The latest report from credit ratings company Veda for the past 3 months tracking credit demand shows what they describe as Gen Y "Property Orphans" - people aged under 28 who's collective demand for mortgages has dropped by a third in the past year whilst at the same time their demand for personal loans and credit cards had increased.
When asked by media reporters about this report I stated that this was likely caused by a combination of factors, one of which was the generational change that is seeing young people question the achievability of home ownership as they in some cases choose renting as a lifestyle choice with the inherent flexibility and lower commitment to a particular lifestyle and attendant financial responsibility.
Certainly the LVR restrictions have dampened demand as it has become harder to secure a property purchase with the more common requirement for a 20% deposit, equally recent interest rate rises have increased the costs of home ownership whereas the costs of renting have not risen by as much. There is no doubt that buyers can secure mortgages with a deposit of less than 20% but the signals and commentary in the market constantly talk of the hurdle of 20% deposit and with prices in the main cities topping $500,000 on average that is a massive ask to raise $100,000 when most prospective asspiring homeowners under 28 years are probably still encumbered with student debt.
One of the difficulties in assessing the real drivers behind decisions in the property market is the lack of granular data. We do not have accurate and credible data on first home buyers. Yet we so often see articles which seem to speak to assumptions that sales of low price property or LVR impact is a result of fewer first time buyers.
We may not have such data, however other countries do and it is timely that I found this chart from the UK which tracks the number of mortgage loans made to first time buyers since 1979.
This is quite a striking demonstration that first time buyers started to be priced out of the property market as early as 2003 and 2004 as property prices in the UK took off, that demand plummeted again during the GFC - exactly mirrored in NZ. The recent resurgence in the UK is what might be regarded somewhat as artificial as government initiatives such as "Help to Buy" has been encouraging this group of first time buyers to get onto the property ladder with low deposit government back schemes coupled with record low mortgages interest rates. The contrast with NZ could not be more striking with LVR restrictions and interest rises of the past 12 months severely constraining first time buyers.
The only NZ data of a similar nature that might allude to this lost generation of property buyers is this recently published chart from Core Logic which shows an extensive historical data of property sales and the representation of these sales as a proportion of all stock of housing.

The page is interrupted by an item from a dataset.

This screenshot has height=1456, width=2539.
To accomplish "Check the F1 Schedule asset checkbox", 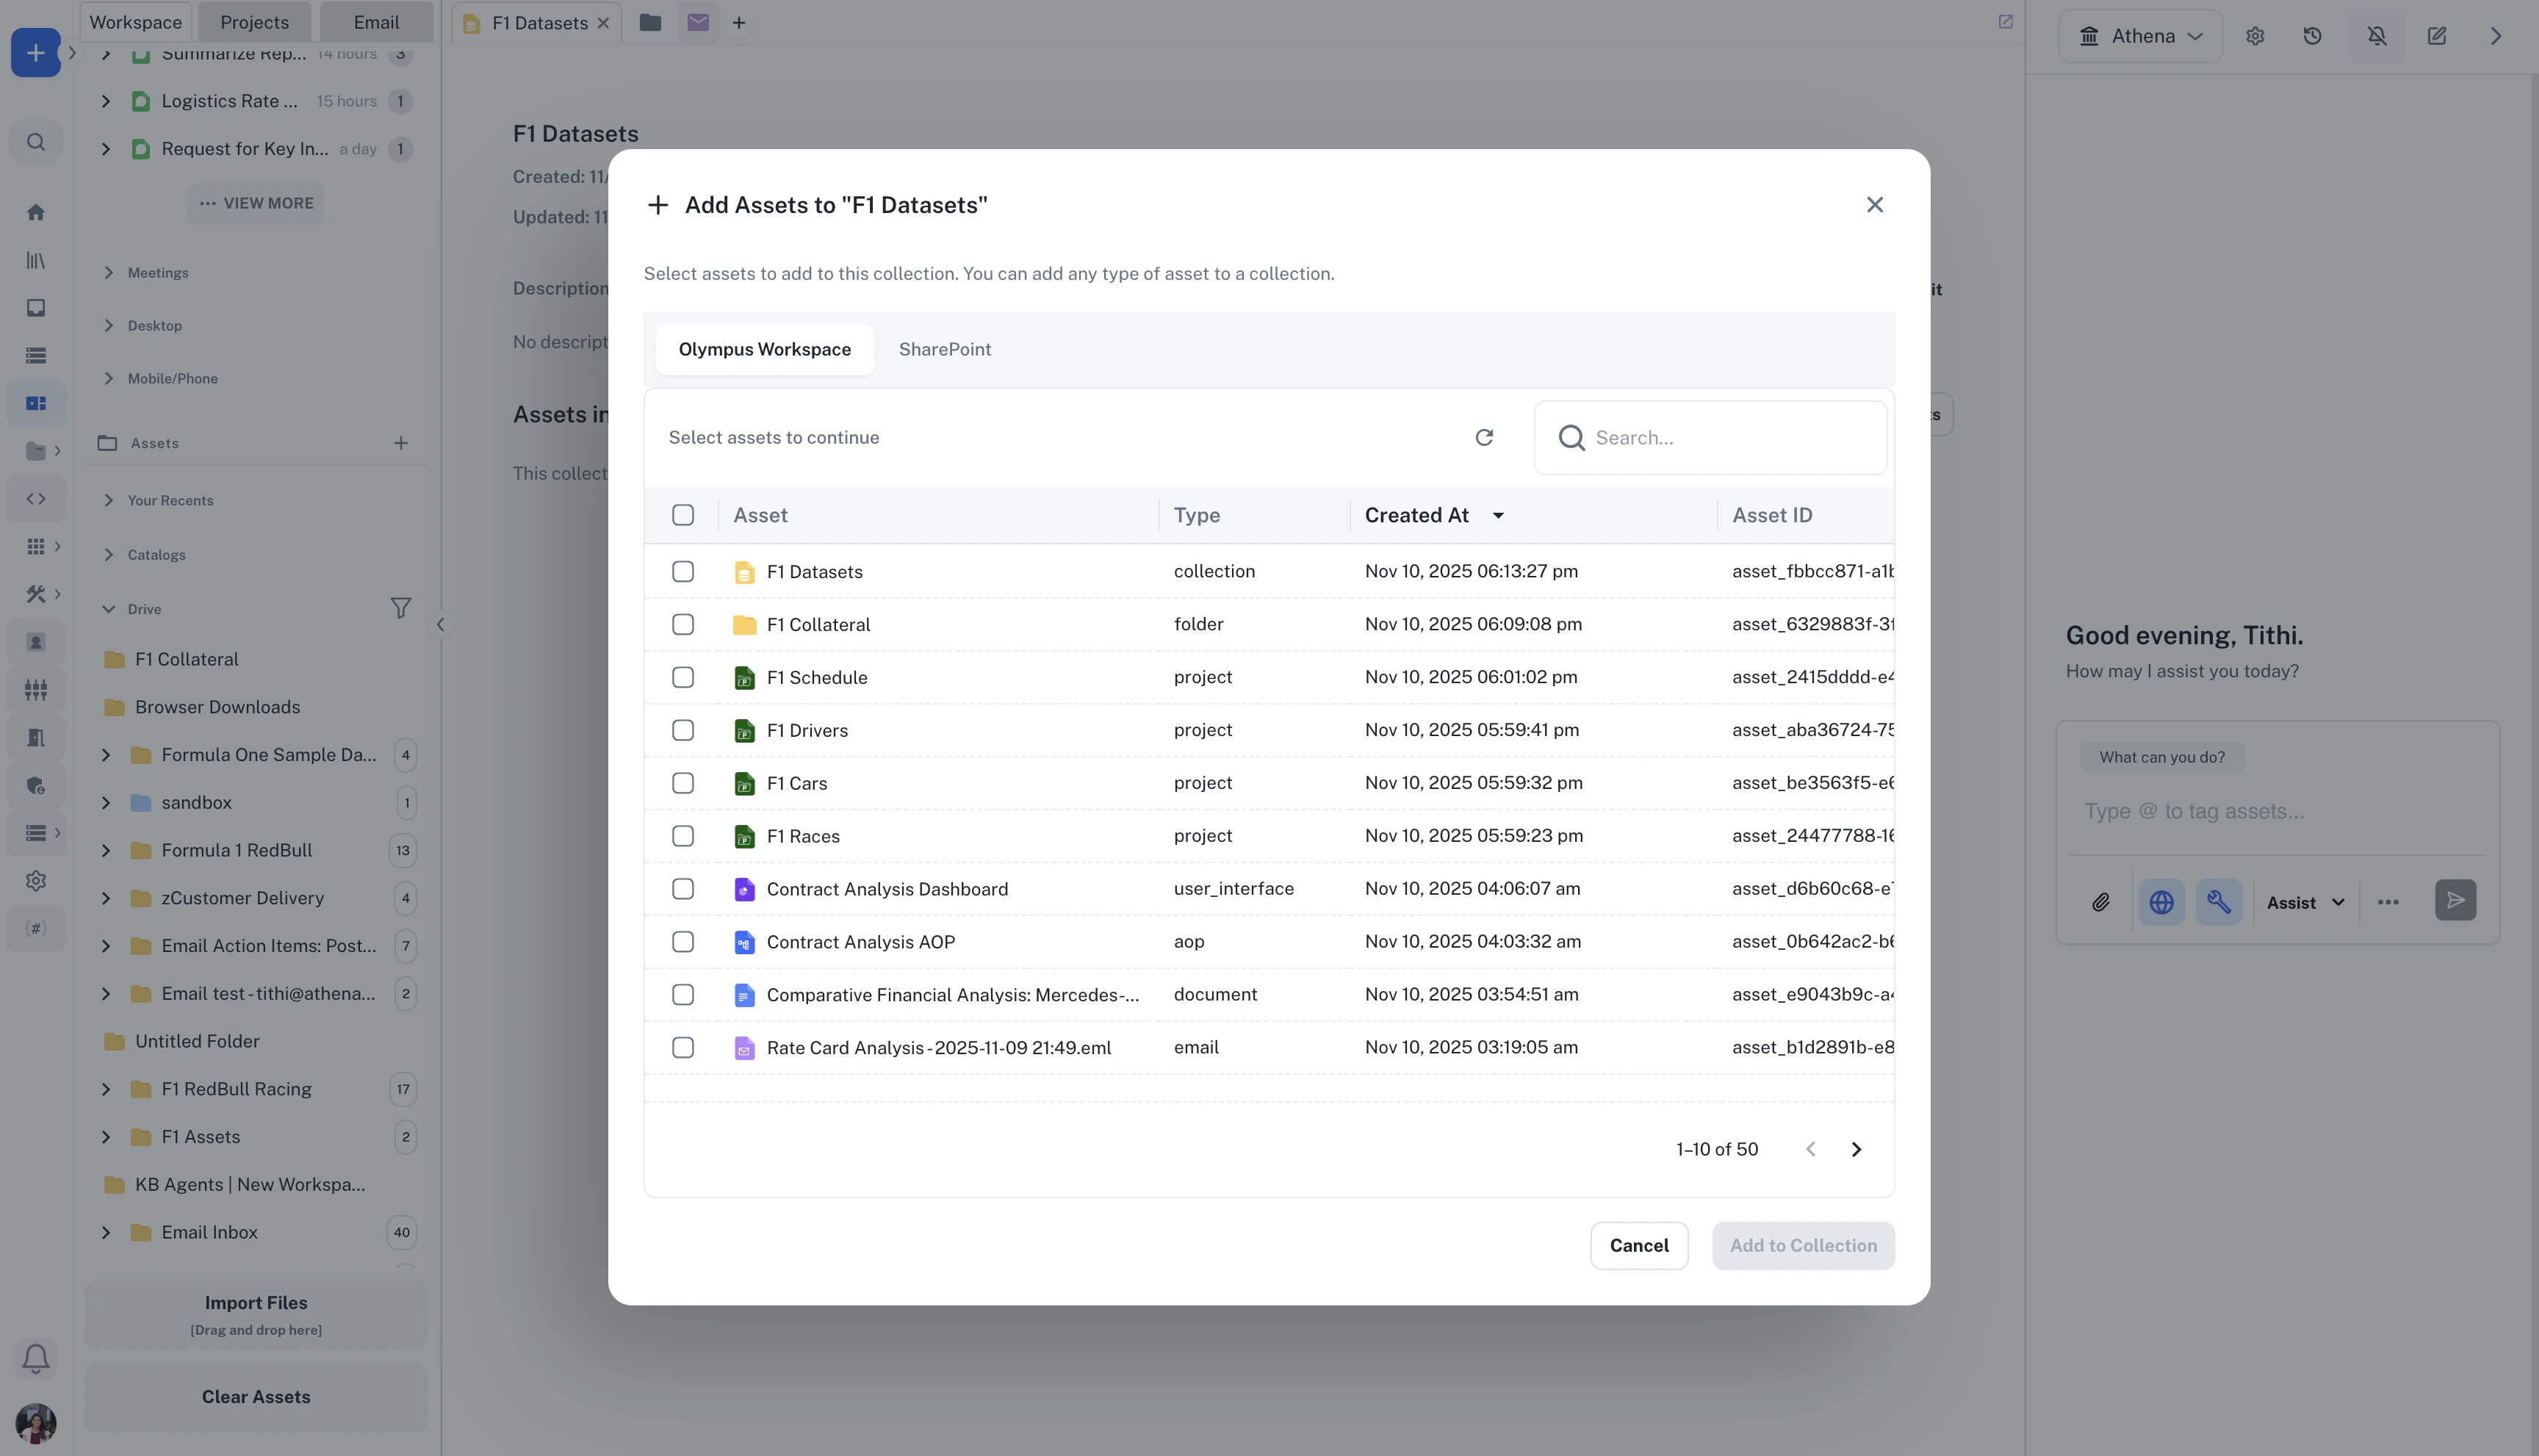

The key takeaway from the chart is the shift in transaction levels over the past 30 years. Whereas 30 years ago, even 10 years ago monthly transactions represented around 0.8% of all households in the country, but that level has fallen to around 0.5% for what is closing in on the past 10 years.
It is not appropriate to draw a single conclusion from this data, that it is a function of the decline in first time buyers but it would be possible to intuit some potential impact from this trend as a reason behind the lower relative transactions as with less first time buyers creating demand to get on the property ladder leads to lower overall transactions levels.
Again we lack the granular data to be able to assess such issues with certainty, compounding this is the fact that such data only really becomes valuable when there is an extensive historical archive upon which to analyse, however if we never start recording such data no such archive will ever exist.